Most of our work will take place within the sessions. Occasionally, issues will arise when you may wish to contact me between sessions. I do not charge for telephone contact shorter than 15 minutes. I will charge you for the percentage of time used, based on your hourly fee, for conversations longer than 15 minutes. In the event that you need an unusual amount of administration time (such as a providing a letter for return from medical leave), I will charge you for the percentage of time used based on your hourly fee.
Electronic Communication Policy
You are free to email or text me; however, please be advised that neither is a confidential means of communication. I strongly encourage email and text messages to be limited to non-clinical material (such as setting appointments, asking for copies of statements, etc.) While I may try to return messages in a timely manner, I cannot guarantee immediate response and request that you do not use these methods of communication to discuss therapeutic content and/or request assistance for emergencies.
Social Media
Due to the importance of your confidentiality and the importance of minimizing dual relationships, I do not accept friend or contact requests from current or former clients on any social networking site (Facebook, LinkedIn, etc). I believe that adding clients as friends or contacts on these sites can compromise your confidentiality and our respective privacy. It may also blur the boundaries of our therapeutic relationship. If you have questions about this, please bring them up when we meet and we can talk more about it.
Confidentiality and Privacy of Information
I will make every effort to safeguard information regarding our work together. It is a violation of the District of Columbia Mental Health Information Act of 1978, as well as of the ethical principles of the American Psychological Association, to divulge any information regarding work with clients.
There are several additional exceptions to the rule of confidentiality, which follow:
-If mandated by law or where permitted by law for the following reasons (1) to provide needed professional services; (2) to obtain appropriate professional consultations; (3) to protect yourself or someone else from harm; or (4) to obtain payment for services, in which instance disclosure is limited to the minimum that is necessary to achieve the purpose.
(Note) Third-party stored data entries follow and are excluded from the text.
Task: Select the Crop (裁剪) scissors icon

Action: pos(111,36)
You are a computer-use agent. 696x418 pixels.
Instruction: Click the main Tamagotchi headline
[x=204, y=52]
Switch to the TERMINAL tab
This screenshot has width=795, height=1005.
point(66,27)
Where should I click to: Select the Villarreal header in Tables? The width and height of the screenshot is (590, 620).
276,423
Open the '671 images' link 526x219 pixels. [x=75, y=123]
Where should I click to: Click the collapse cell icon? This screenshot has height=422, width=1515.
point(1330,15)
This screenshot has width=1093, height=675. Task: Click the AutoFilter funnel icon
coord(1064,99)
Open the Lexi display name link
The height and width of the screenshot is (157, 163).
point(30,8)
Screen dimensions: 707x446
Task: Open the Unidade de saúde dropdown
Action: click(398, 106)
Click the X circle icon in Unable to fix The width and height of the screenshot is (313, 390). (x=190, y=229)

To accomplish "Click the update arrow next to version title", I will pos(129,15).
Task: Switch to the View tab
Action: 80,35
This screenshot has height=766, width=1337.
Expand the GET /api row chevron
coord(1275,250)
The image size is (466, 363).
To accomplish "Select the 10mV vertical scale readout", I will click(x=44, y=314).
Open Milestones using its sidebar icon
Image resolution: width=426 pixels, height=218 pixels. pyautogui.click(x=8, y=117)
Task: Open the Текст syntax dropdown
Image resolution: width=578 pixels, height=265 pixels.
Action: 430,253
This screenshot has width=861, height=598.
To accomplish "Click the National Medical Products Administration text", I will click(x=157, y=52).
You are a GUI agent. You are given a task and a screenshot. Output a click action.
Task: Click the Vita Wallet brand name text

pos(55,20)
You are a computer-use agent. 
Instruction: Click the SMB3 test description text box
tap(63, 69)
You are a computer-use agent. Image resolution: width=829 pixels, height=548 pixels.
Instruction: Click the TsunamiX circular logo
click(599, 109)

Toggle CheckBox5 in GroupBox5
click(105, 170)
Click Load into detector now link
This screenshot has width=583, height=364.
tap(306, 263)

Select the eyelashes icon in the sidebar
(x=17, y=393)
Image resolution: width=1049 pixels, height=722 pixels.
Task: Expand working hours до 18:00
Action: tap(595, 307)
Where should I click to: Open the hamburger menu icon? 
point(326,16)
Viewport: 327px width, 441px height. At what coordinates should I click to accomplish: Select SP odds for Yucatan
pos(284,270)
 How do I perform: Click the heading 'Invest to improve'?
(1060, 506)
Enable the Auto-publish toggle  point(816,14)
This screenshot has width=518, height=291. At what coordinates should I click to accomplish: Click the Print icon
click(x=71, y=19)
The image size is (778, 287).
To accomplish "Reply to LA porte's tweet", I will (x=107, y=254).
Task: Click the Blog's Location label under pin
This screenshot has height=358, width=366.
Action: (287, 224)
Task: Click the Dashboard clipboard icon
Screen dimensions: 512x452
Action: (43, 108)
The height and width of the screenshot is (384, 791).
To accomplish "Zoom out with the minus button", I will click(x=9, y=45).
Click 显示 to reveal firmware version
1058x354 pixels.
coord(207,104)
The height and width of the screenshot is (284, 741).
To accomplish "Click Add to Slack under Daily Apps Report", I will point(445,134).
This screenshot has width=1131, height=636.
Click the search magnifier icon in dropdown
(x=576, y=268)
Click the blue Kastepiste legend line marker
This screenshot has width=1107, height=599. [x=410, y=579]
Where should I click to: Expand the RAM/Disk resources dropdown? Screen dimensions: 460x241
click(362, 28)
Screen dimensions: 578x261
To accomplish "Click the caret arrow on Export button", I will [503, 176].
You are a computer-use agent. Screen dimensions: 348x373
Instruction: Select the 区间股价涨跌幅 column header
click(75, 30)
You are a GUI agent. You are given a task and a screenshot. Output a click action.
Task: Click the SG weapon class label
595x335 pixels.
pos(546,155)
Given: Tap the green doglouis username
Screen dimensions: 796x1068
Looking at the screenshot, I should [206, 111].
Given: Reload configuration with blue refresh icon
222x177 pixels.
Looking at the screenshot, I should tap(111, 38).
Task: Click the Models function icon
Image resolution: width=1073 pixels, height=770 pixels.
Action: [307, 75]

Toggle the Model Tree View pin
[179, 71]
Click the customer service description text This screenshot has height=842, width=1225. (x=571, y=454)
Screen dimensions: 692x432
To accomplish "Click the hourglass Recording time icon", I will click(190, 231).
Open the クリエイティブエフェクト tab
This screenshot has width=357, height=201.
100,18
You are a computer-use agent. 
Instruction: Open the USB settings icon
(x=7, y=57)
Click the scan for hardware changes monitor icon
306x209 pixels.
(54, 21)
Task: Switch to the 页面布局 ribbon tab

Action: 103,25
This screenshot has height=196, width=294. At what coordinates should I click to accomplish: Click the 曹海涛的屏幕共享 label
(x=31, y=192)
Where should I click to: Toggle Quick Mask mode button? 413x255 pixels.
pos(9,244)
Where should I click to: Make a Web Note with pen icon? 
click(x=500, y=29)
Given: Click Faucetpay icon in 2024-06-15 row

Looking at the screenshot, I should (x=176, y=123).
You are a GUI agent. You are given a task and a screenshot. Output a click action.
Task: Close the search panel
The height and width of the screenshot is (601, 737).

-You may authorize me to release information and/or records to individuals of your choosing. This may only be done with your written consent.
-Certain ethical and legal stipulations may require me to break confidentiality if you present an imminent risk of harm to yourself or others.
-By law, I must make a report to the relevant agency if information you give me provides evidence of abuse or neglect of minor children or vulnerable adults.
-In certain legal proceedings, confidential information may be disclosed by court order. This is a rare occurrence and would not happen without your knowledge.
Termination
Ending relationships can be difficult. Therefore, it is important to have a termination process in order to achieve some closure. The appropriate length of the termination depends on the length and intensity of the treatment. I may terminate treatment after appropriate discussion with you and a termination process if I determine that the psychotherapy is not being effectively used or if you are in default on payment. I will not terminate the therapeutic relationship without first discussing and exploring the reasons and purpose of terminating. If therapy is terminated for any reason or you request another therapist, I will provide you with a list of qualified psychotherapists to treat you. You may also choose someone on your own or from another referral source.Should you fail to schedule an appointment for three consecutive weeks, unless other arrangements have been made in advance, for legal and ethical reasons, I must consider the professional relationship discontinued.